As a young company (founded in October of 2009) , MC has been very responsive to our district’s needs and concerns, even having our Dean of Curriculum fly out to consult for a weekend! However, they also overstepped their promises a bit, saying that they would be able to interface with Powerteacher, which they couldn’t do with in the promised time frame (and can’t now, in 2016).

Entering assessment results can be awkward, with lots of buttons to click in order to move through a class; editing data (changing assessments you’ve already entered, for example) is difficult: you’re often better off just deleting and re-starting--a real drawback in a field where tweaking an assessment is pretty standard!

Observing my colleagues’ experiences as well as my own, I would not rate MC highly for convenience or functionality; its personalization level is good, but it’s hard to print or send reports that make a lot of sense to people who have not been trained, which further lowers its convenience score. I feel it’s too far on the “single function” aspect right now to reward the amount of effort it takes for teachers to learn to use it or for students and parents to come to understand its information.



12/4: Tech Eval. #8: Google Classroom

The Google Help definition of Google classroom is as follows: “Classroom is a free web-based platform that integrates your G Suite for Education account with all your G Suite services, including Google Docs, Gmail, and Google Calendar. Classroom saves time and paper, and makes it easy to create classes, distribute assignments, communicate, and stay organized.”

Cost: free.

Three years ago, the Freshman Team had just started its first year teaching PBE classes for the incoming ninth grade. In October, we were told to adopt Google classroom as our communication and classroom platform--”everyone” was going to use it. After a few crazy weeks, my co-teacher and I had our classes using it, and we have used it since them, to the point where we run a nearly paperless classroom. However, not all our colleagues use it--the math department in particular does not, so its function as a common platform for communication is in question, as is GC’s functionality for math-based work. GC works well for us, though, and this year, we have used the newly developed calendar interface and have also utilized the “invite parents” option to enable better, smoother, easier communication with our ninth graders’ parents and support staff.

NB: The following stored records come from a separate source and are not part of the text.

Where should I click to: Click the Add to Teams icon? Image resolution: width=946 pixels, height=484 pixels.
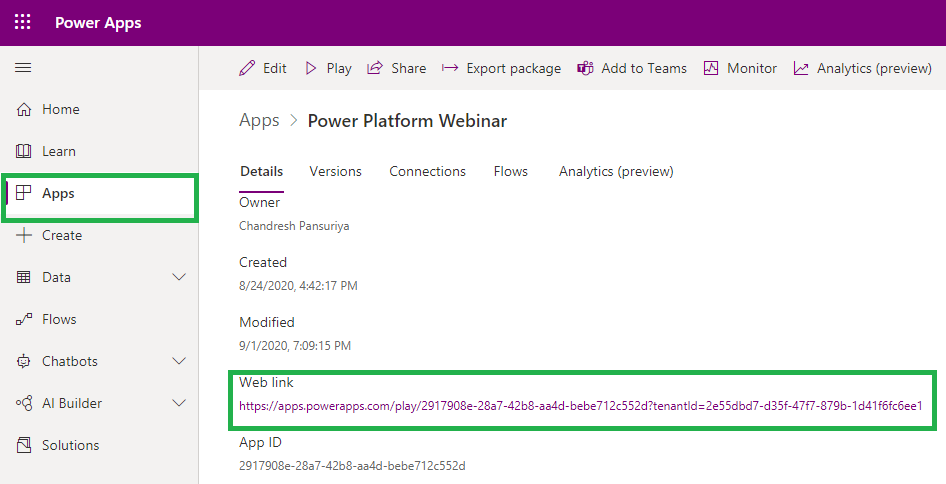click(585, 68)
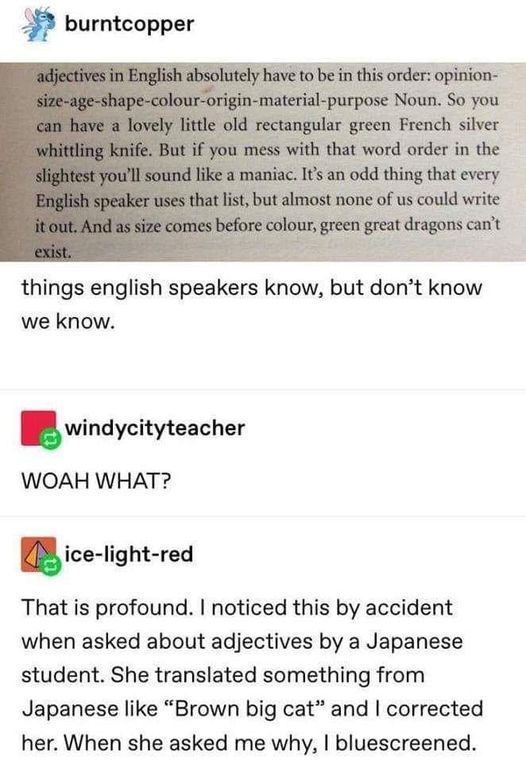The image size is (526, 763).
Task: Click 'That is profound' opening sentence
Action: tap(107, 608)
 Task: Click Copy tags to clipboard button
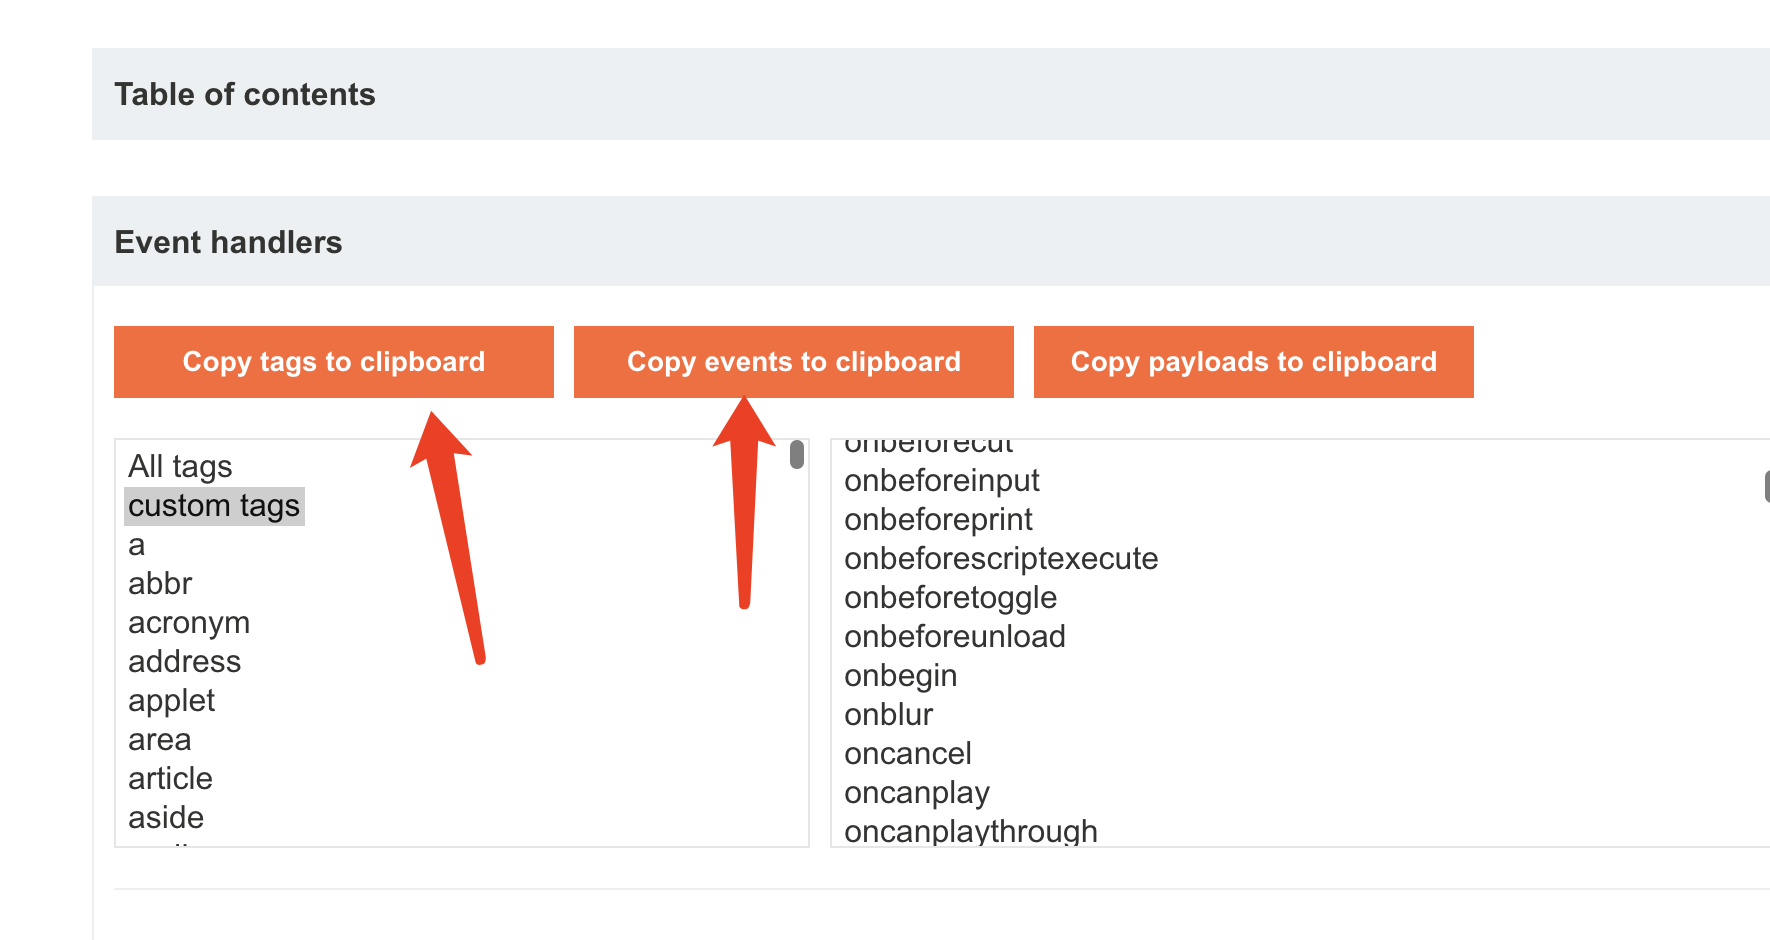[x=333, y=362]
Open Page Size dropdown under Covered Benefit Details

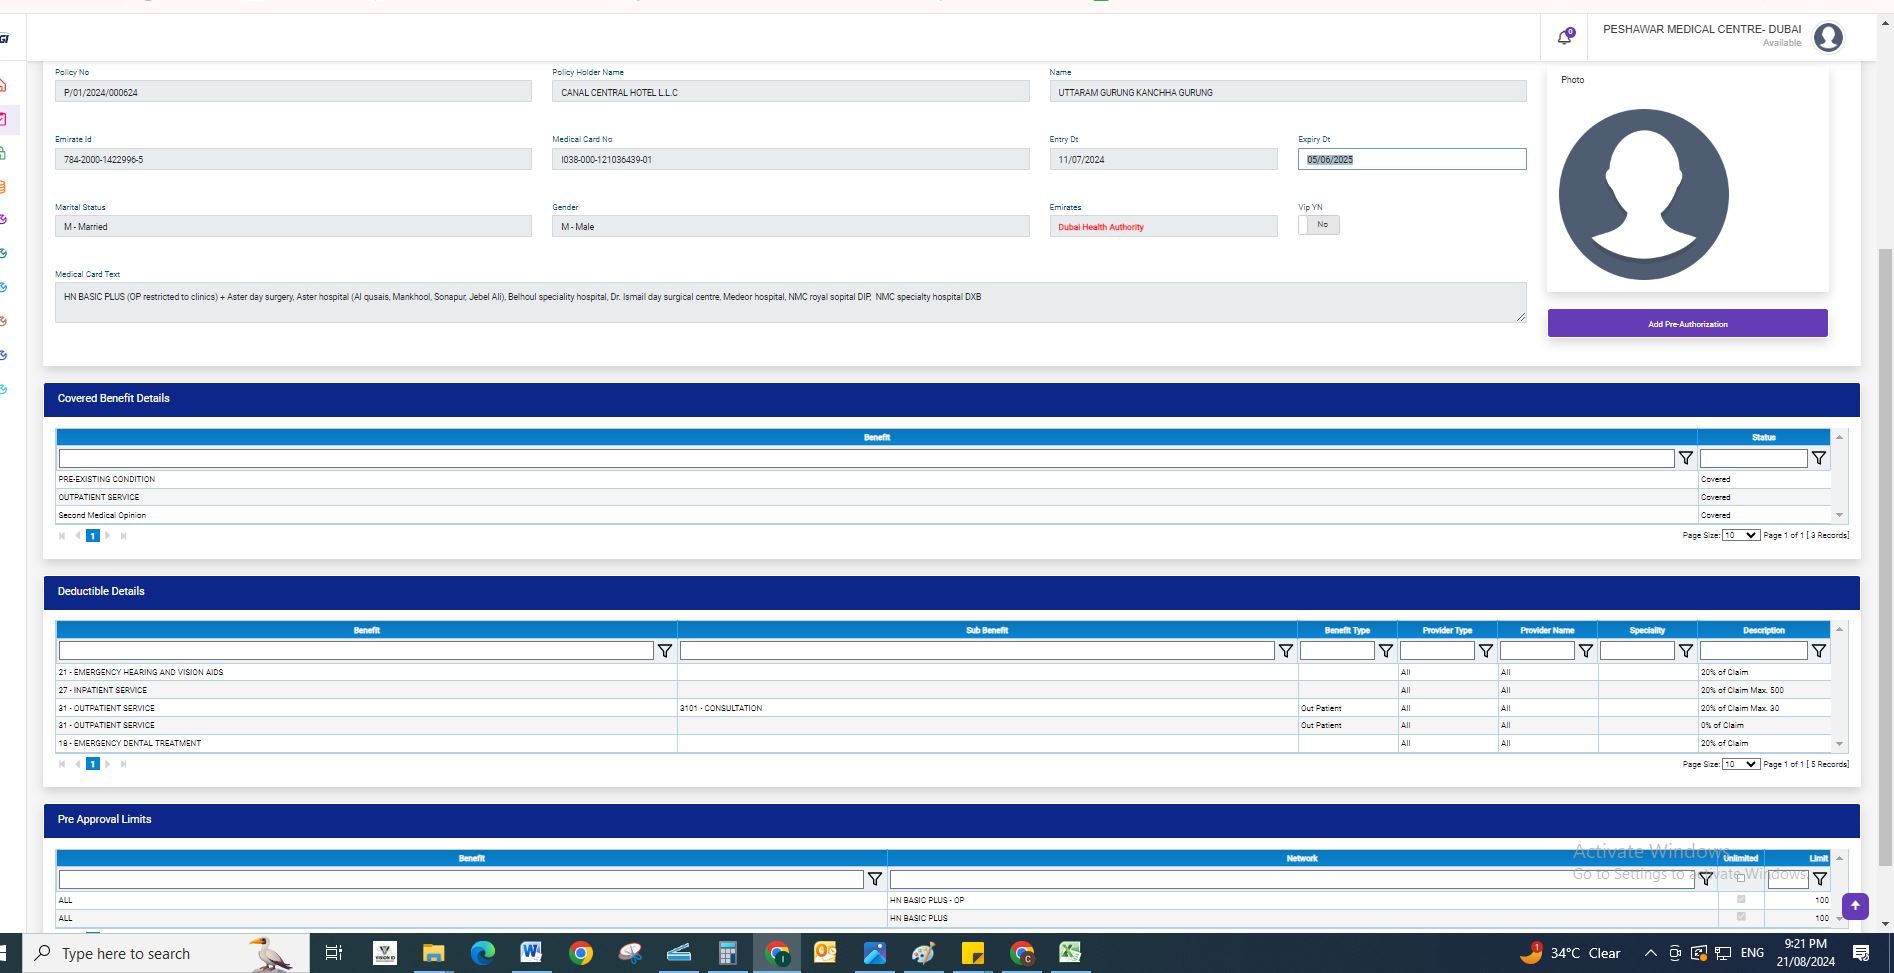click(1740, 535)
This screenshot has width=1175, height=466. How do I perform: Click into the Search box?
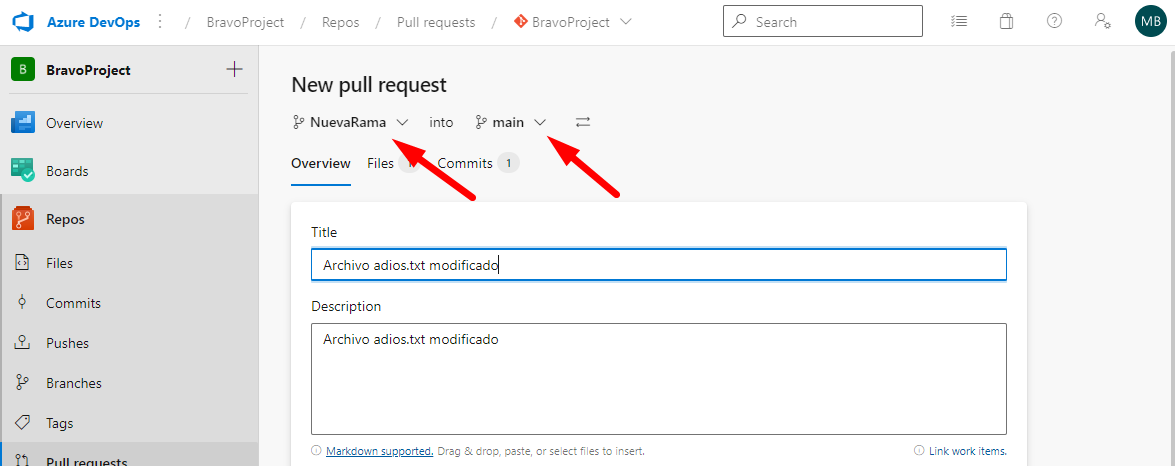(x=832, y=21)
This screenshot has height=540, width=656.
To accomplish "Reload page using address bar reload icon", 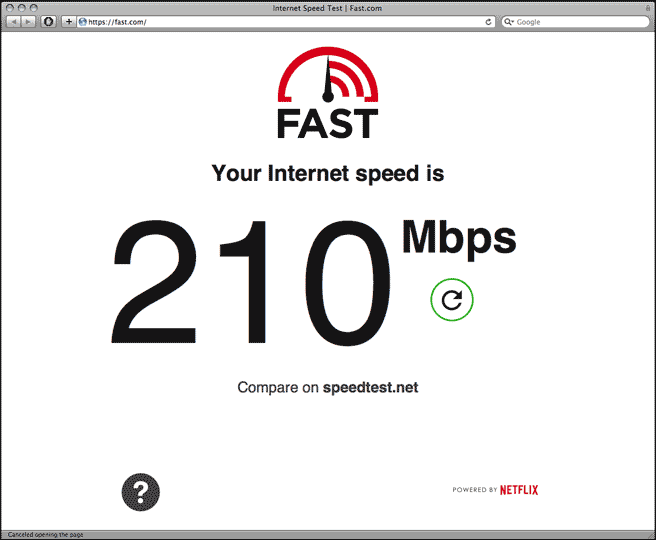I will coord(488,22).
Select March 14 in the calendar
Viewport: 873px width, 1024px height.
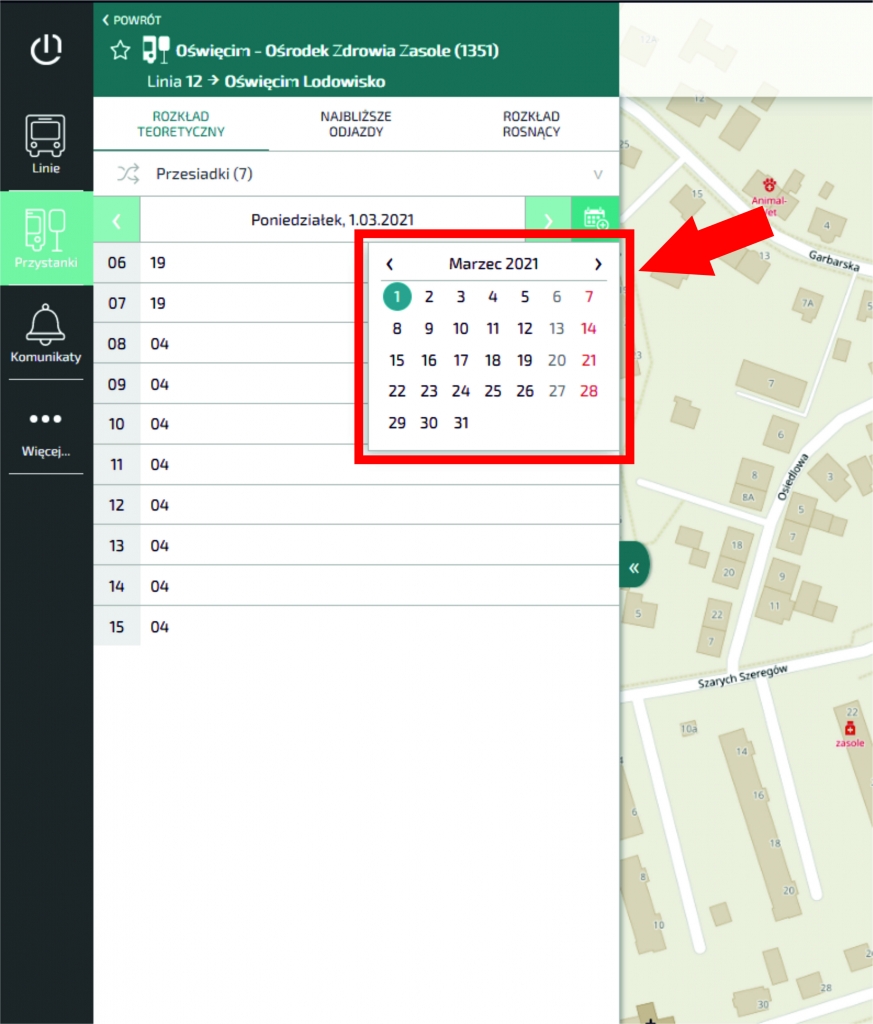(588, 328)
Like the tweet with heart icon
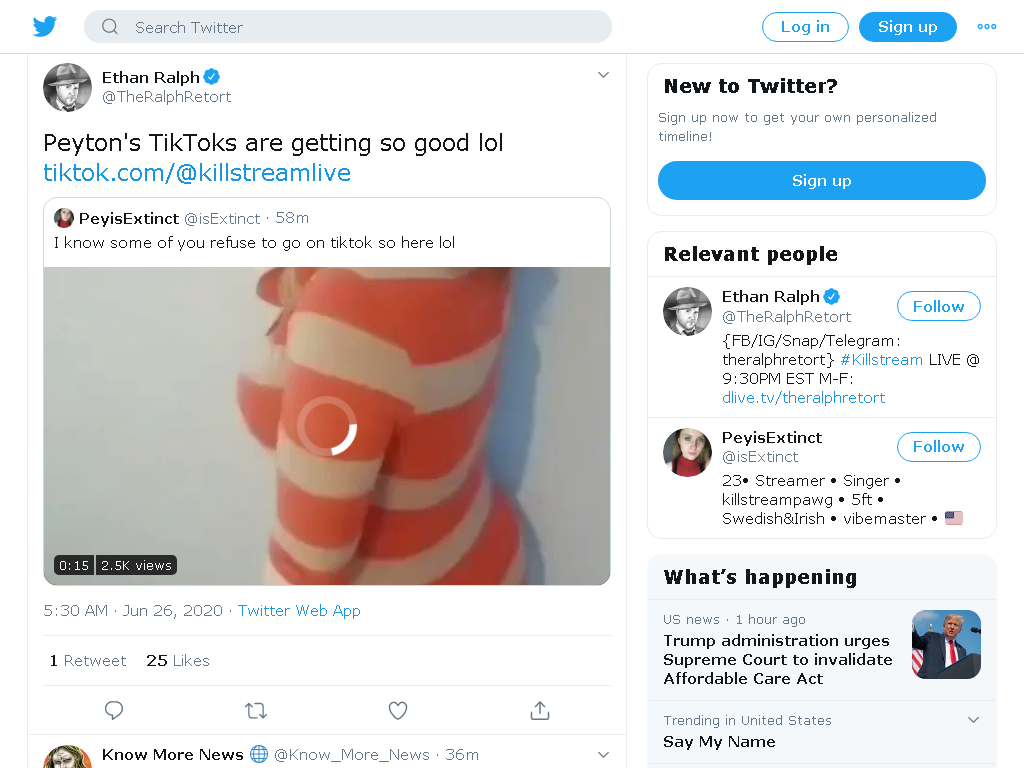The height and width of the screenshot is (768, 1024). 398,710
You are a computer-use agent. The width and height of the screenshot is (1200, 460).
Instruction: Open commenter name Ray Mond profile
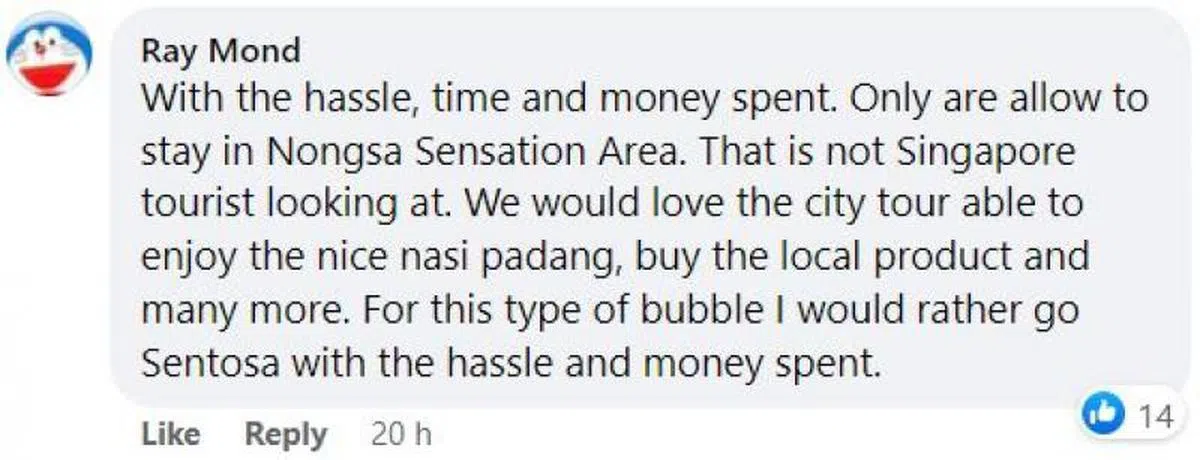coord(221,51)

Google Classroom has a lot of benefits: it provides a hosting site for assessments, an option to share grades/scores, a way to provide student feedback, a record of past tasks and individual students’ accomplishments--in short, it is the classroom around which our assessments and student work centers. It provides both general, classwide communication options as well as private contact and conversation with individual students, and, as of this past August, it allows parents some access to the classroom and some awareness of what work their student has not yet completed.

Drawbacks are that the teacher view and student view are different enough that my most distracted students can struggle to find key assessments,  and even I can “lose” a post when I’m working with a student on his/her laptop. In addition, although a “reuse post” has been added in the past six months, it is still impossible to add a “make a copy for each student” option to an existing post; you have to delete the post then re-attach all the tasks in order to get that individual option after posting. Once again, that is hugely frustrating.

In addition, anything I score or share on GC has to be recorded in a standards-recording program (like MasteryConnect) and/or a gradebook (like MasteryConnect or Powerteacher). It is not yet a gradebook or a platform for sharing students’ progress towards mastery per se. As far as I know (and it’s easy to miss new events in GC because of its sheer size!), Classroom has no pretensions towards that function, but it’s worth noting that it is not the end of the “reporting line,” so to speak.

Harnessing the power of Google as a whole (google docs, drive, add-ons, GAFE. . . . you name it), Google Classroom is a constantly-evolving powerhouse. As our students become more used to its occasional glitches, and as its engineers work to improve it, Google Classroom gets closer and closer to excellence.